That the Committee has considered the draft Payment Services and Payment Accounts (Contract Termination) (Amendment) Regulations 2025.

As ever, it is a pleasure to serve under your chairmanship, Mr Mundell. I am grateful for the Committee’s time this afternoon. Financial services fulfil a vital role for people and businesses across the UK. The Government are committed to ensuring high standards of both consumer protection and financial inclusion. The regulations form part of that commitment by strengthening protections for customers, including individual consumers, businesses and charities, when their bank accounts or other payment services are terminated by their provider.

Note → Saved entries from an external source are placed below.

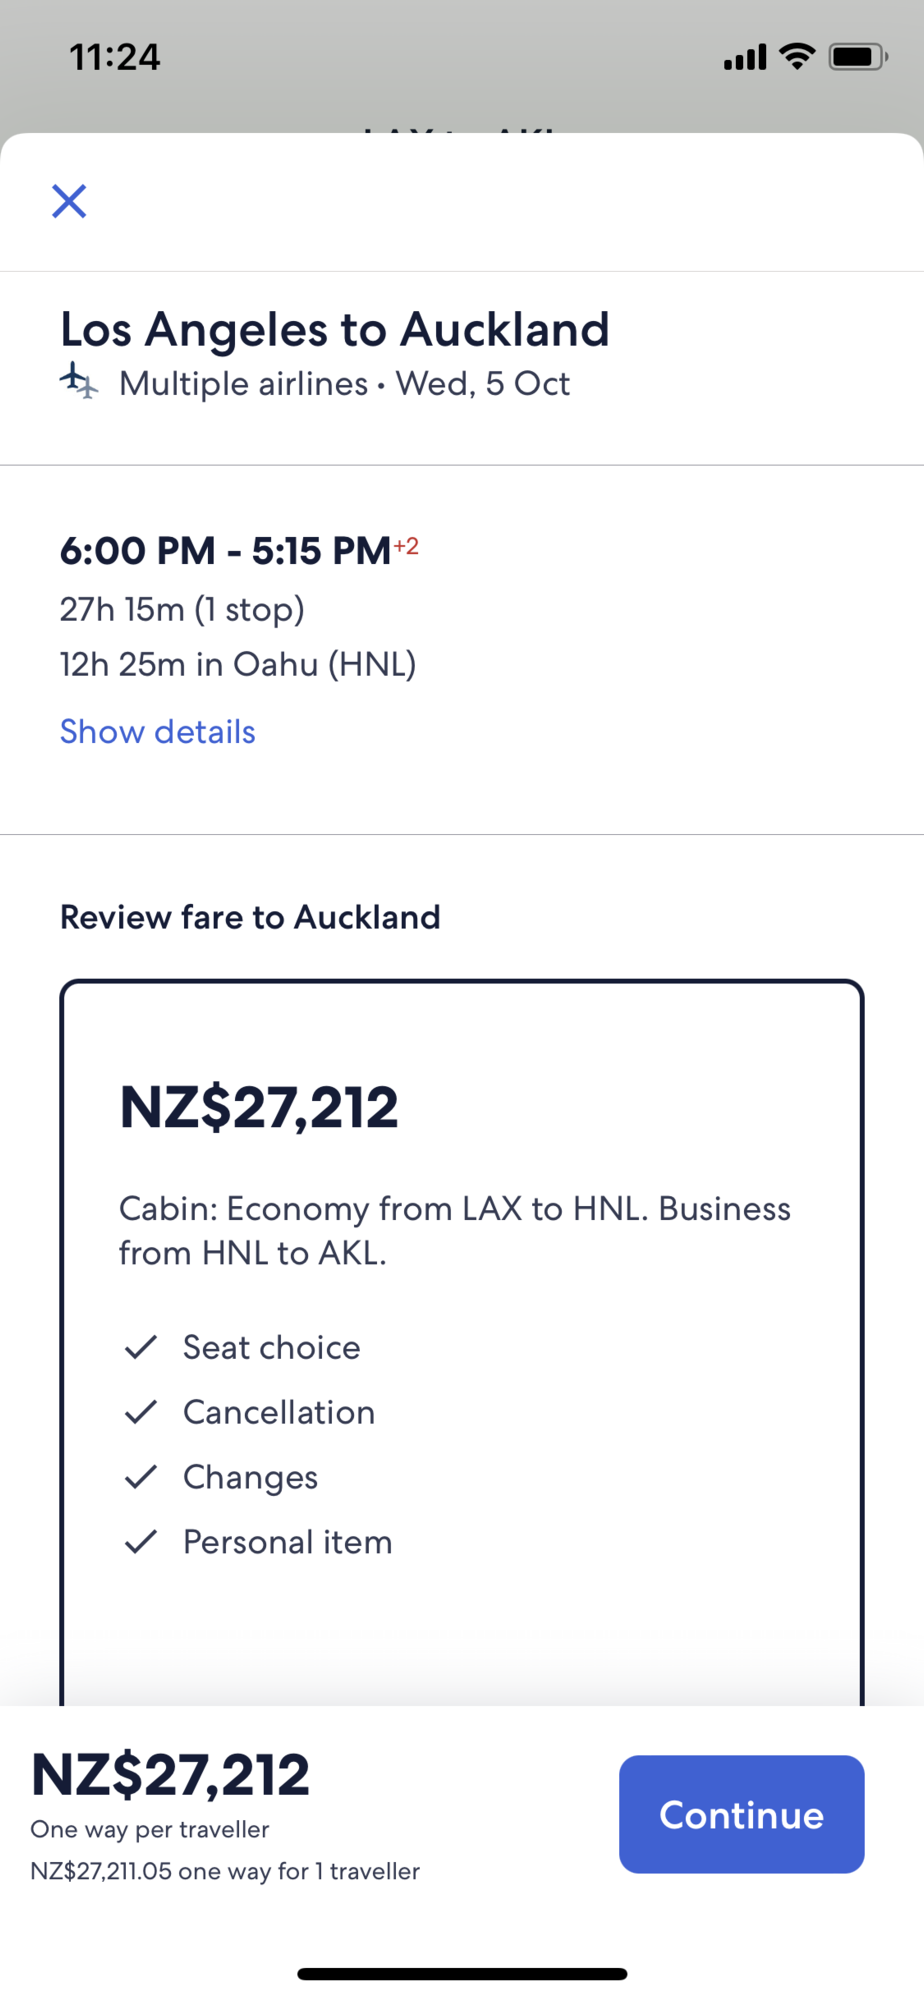Tap the +2 days arrival indicator
Viewport: 924px width, 2000px height.
406,546
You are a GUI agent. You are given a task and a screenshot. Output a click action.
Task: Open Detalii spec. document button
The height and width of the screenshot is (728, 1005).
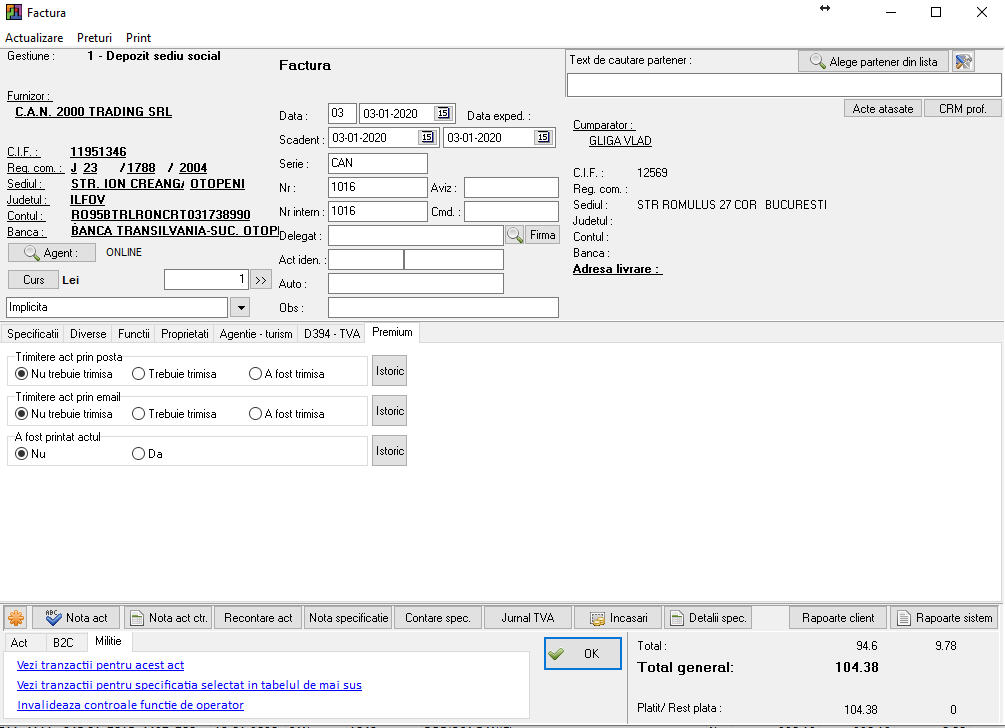click(707, 618)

While terminations of services are generally considered commercial decisions, customers must be treated fairly. Concerns have been raised in that area over recent years, including concerns about services being terminated on the basis of customers’ lawful beliefs and political opinions. The Government are unequivocal that customers should not see payment services terminated on grounds relating to their lawful freedom of expression.

There are clear protections in law that already prohibit providers from discriminating against UK consumers based on protected characteristics and their lawful beliefs and political opinions. However, in other areas, existing legislation does not always provide appropriate protection and is not sufficiently clear. Currently, payments legislation contains no obligation on providers to explain why they are terminating services, and the existing two-month notice period is not always long enough, meaning that customers do not have the information and time they need to understand providers’ decisions, rectify issues or make a complaint.

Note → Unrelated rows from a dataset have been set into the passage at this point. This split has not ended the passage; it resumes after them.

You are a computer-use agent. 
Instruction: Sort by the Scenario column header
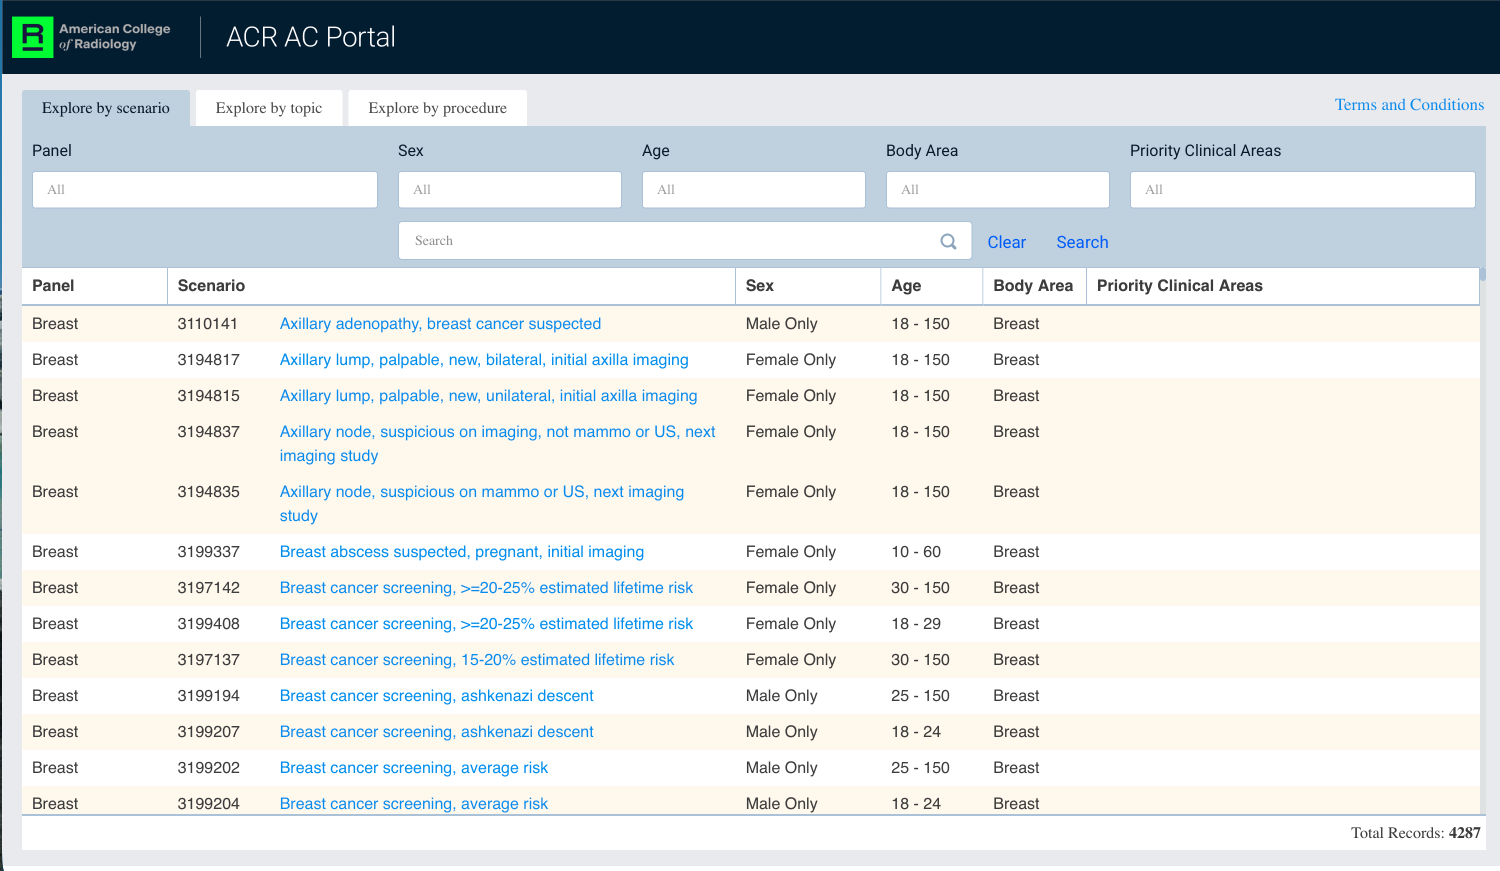211,286
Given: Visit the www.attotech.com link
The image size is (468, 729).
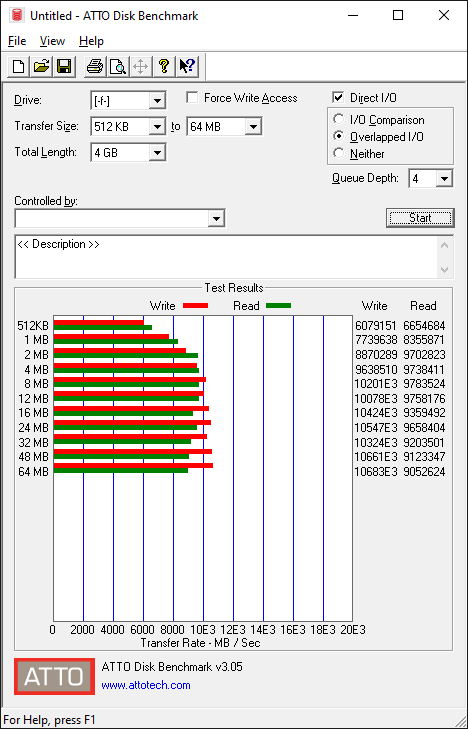Looking at the screenshot, I should (x=146, y=685).
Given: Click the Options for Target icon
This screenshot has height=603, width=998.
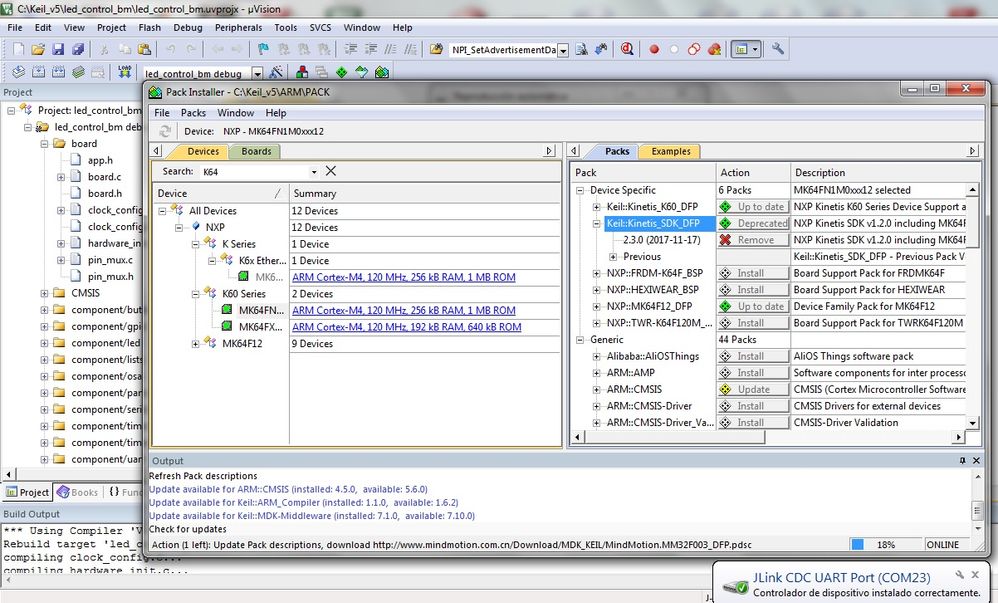Looking at the screenshot, I should [x=275, y=72].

The statutory instrument before us today addresses those issues. It would increase the amount of notice that providers must give to at least 90 days and introduce a new requirement that customers be given an explanation that is sufficiently detailed and specific for them to understand why the contract for their payment service is being terminated. Providers would also be required to advise customers on how they can make a complaint to their provider and on any right they may have to take their complaint to the Financial Ombudsman Service.

The SI clarifies ambiguities in existing legislation to ensure that the new rules are applied consistently. There are some exceptions to the new requirements in the SI, as Members will see, mainly so that providers can continue to meet their other legal requirements. The strengthened rules would take effect from 28 April 2026 and apply to the termination of payment services contracts that are concluded for an indefinite period and entered into on or after that date.

The regulations would make crucial changes that would ensure that customers are treated fairly while respecting providers’ rights to make commercial decisions. The reforms will increase transparency, ensuring that customers understand providers’ decisions and have the time and information they need to bring a complaint or find an alternative provider. I thank the Committee for its attention and welcome any questions from the shadow Minister or other Members.

14:33
Mark Garnier Portrait Mark Garnier (Wyre Forest) (Con)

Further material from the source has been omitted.